How we train an XGBoost Model for PoF

PoF uses XGBoost, a powerful gradient-boosted decision-tree algorithm widely applied to tabular environmental data.

The training procedure follows a simple, reproducible workflow based on a probabilistic classifier:

Prepare the training dataset

You will assemble a table where each row represents a gridcell in space and time (daily & 9km grid) and includes:

Predictors (features)
Fuel variables, meteorological variables, and ignition proxies. All of which are described in the retrieving_data documentation.

Target (label)
Binary fire occurrence within the gridcell on the given day, where a single or multiple counts equate to fire detection: 1 = fire detected, 0 = no fire.

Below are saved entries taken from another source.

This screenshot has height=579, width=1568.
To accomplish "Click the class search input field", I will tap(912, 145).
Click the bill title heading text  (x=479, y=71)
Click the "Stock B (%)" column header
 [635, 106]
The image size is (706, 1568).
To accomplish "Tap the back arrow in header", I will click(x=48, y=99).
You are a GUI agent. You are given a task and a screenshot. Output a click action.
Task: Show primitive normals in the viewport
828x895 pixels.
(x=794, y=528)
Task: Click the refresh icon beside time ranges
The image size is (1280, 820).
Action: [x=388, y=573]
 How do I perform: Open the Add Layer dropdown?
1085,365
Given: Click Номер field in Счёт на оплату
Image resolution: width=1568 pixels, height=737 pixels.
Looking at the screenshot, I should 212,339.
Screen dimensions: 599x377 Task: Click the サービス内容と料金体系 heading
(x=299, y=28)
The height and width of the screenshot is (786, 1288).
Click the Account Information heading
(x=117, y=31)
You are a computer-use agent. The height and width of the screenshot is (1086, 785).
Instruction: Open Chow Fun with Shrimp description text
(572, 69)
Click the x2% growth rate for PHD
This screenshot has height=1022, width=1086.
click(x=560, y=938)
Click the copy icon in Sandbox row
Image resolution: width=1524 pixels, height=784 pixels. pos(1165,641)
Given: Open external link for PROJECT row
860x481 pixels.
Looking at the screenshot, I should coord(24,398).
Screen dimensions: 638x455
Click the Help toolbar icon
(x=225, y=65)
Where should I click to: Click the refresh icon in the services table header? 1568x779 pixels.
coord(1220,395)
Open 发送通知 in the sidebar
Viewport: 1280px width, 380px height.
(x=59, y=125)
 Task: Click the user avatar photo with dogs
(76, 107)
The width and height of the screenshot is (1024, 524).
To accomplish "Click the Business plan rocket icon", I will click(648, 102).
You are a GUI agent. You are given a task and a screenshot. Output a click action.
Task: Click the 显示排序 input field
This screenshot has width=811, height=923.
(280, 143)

The data generation script should have synthesised your data into a DataFrame stored in a Parquet file, which is now ready for training.

Split the data

Dataset Splits

Training set → used to fit the model
Test set → final skill evaluation

We typically use a random stratified split.

Define the XGBoost model

We configure the key parameters:

XGBoost Hyperparameters

max_depth – tree complexity
learning_rate – how fast the model learns
n_estimators – number of boosting rounds
objective="binary:logistic" – required to output probabilities

You will need to adjust these parameters depending on your region and data volume.

Generate PoF predictions

Once trained, the model outputs a probability between 0 and 1 representing the likelihood that at least one fire will occur under the given conditions withing a gridcell on a given day.

These are the core PoF predictions you will visualise and evaluate.

Evaluate the model

We can assess the model skill using tools such as: ROC curve AUC score Reliability diagrams Confusion matrix

However we only provide examples for a subset of these metrics. Reliability methods are highly recommended given the unbalanced nature of PoF, however it is important to note these can be more computationally expensive than some other methods.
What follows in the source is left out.